(EXERCISE): Turn the lines that open with the line containing "The width and" and close with the line containing "click(1163, 354)" into a Markdown table with the columns Row and Line. Skip any blank lines and leave the pictures out.

[begin INPUT MATERIAL]

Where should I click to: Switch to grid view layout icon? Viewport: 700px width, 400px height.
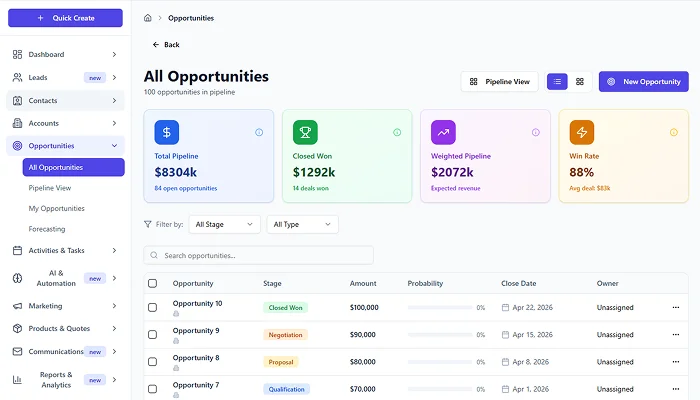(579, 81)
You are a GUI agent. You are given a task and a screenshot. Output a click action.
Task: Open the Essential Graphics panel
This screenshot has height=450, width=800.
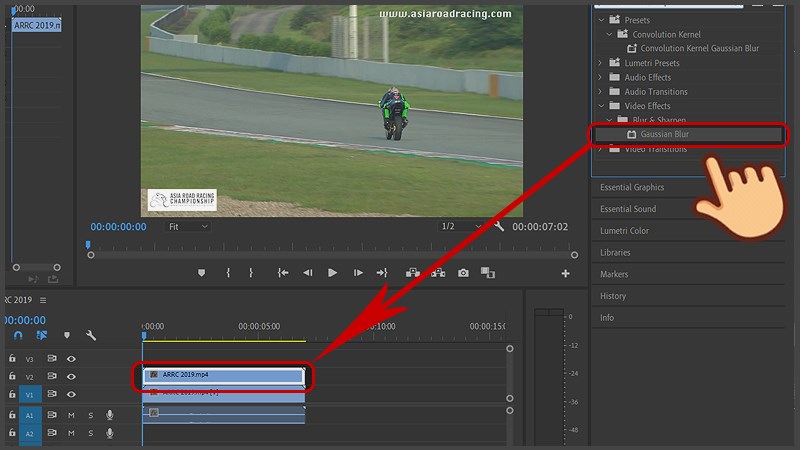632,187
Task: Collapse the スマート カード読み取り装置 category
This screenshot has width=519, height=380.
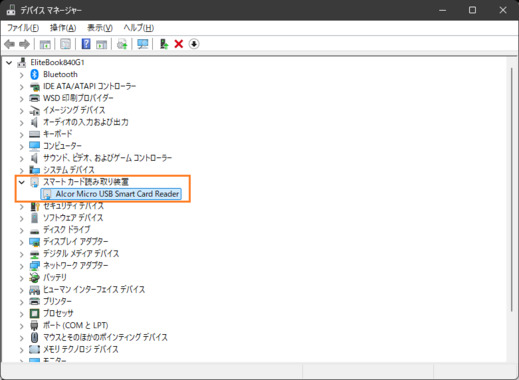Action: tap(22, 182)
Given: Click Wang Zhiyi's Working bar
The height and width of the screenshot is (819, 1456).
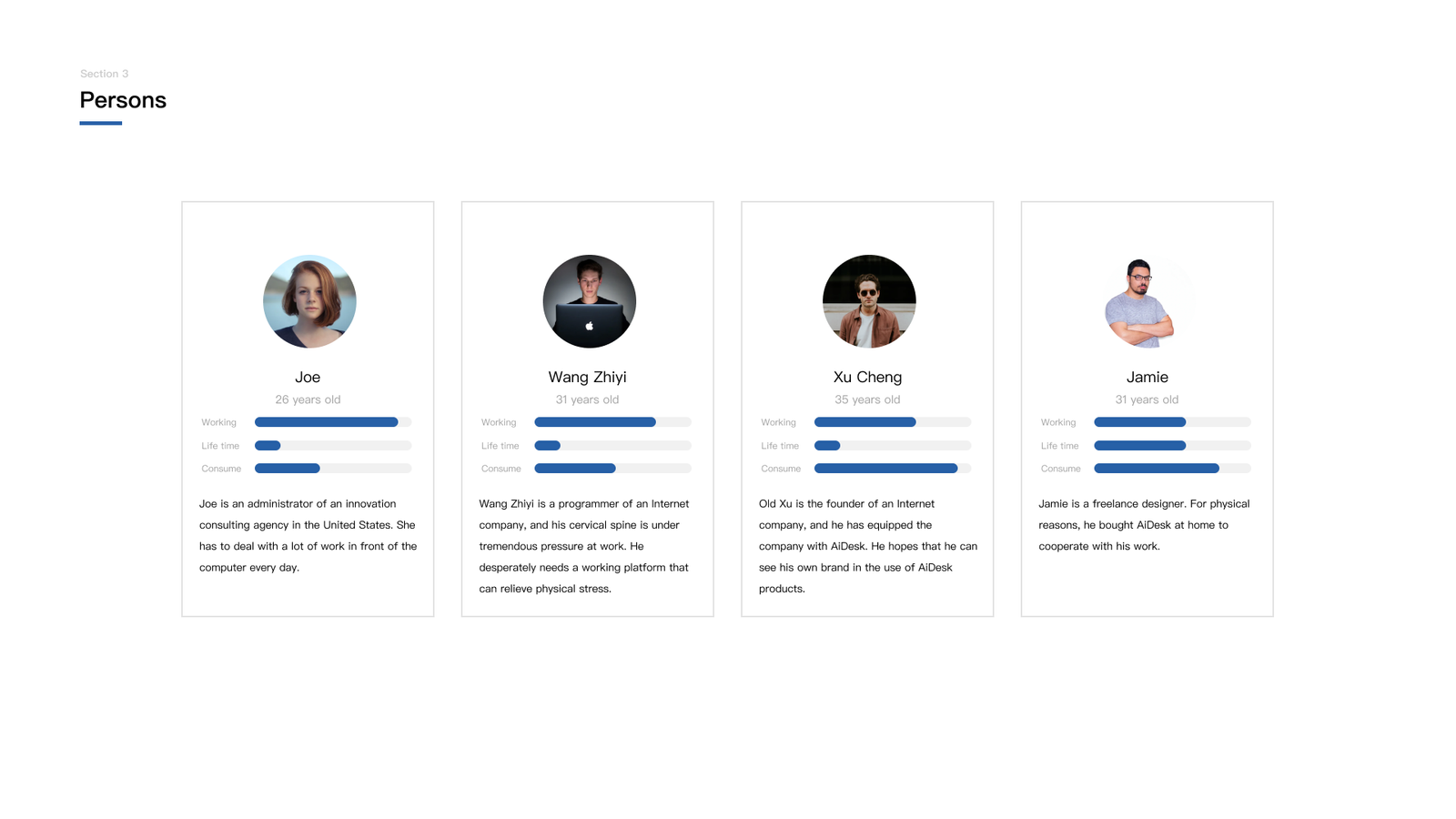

[end INPUT MATERIAL]
[begin INPUT MATERIAL]

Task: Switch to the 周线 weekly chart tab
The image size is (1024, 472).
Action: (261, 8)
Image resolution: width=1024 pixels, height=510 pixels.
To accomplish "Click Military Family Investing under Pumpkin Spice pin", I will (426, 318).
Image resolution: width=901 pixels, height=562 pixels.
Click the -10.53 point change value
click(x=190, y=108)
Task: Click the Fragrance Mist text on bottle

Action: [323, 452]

[end INPUT MATERIAL]
[begin INPUT MATERIAL]

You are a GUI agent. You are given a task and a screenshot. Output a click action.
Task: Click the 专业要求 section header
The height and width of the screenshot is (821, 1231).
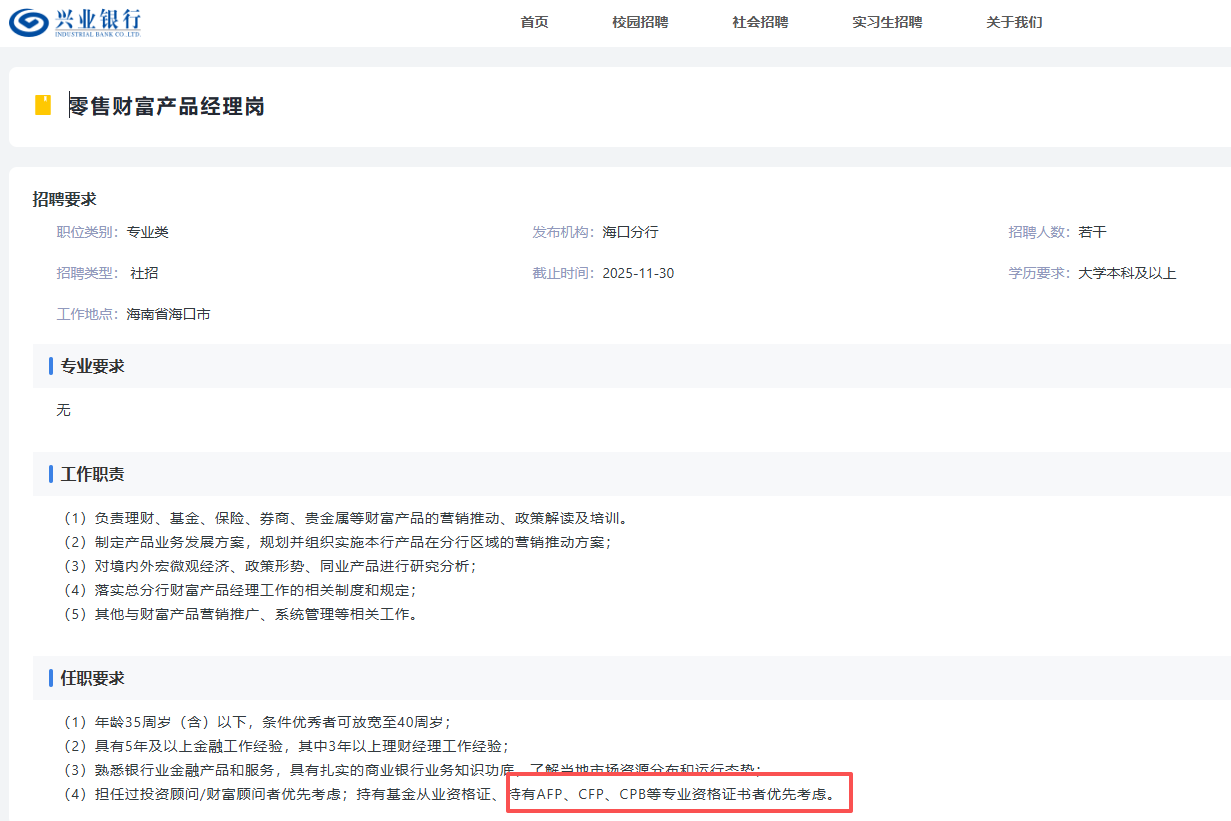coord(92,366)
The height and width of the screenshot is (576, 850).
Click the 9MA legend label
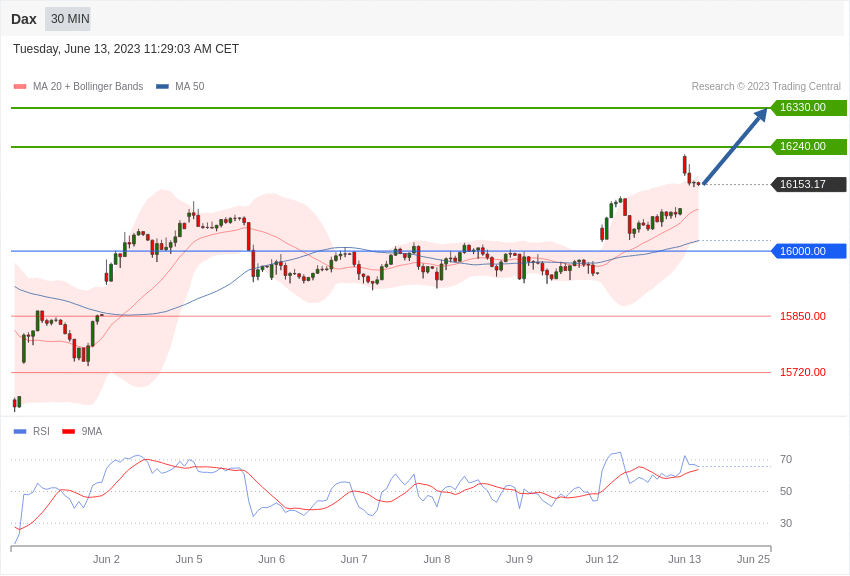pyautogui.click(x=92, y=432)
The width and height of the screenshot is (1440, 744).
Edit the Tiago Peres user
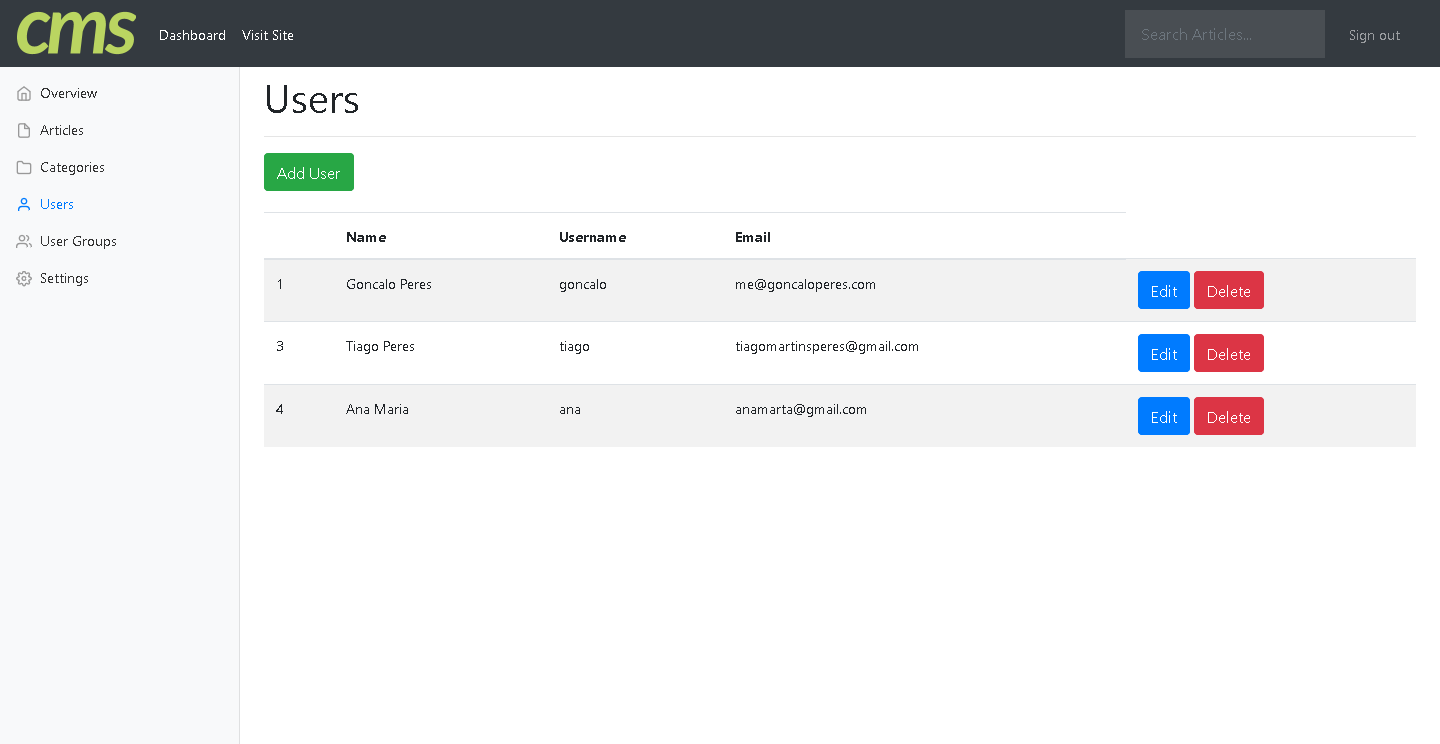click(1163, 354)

[end INPUT MATERIAL]

(RIGHT ANSWER):
| Row | Line |
|---|---|
| 1 | The width and height of the screenshot is (1440, 744). |
| 2 | Edit the Tiago Peres user |
| 3 | click(1163, 354) |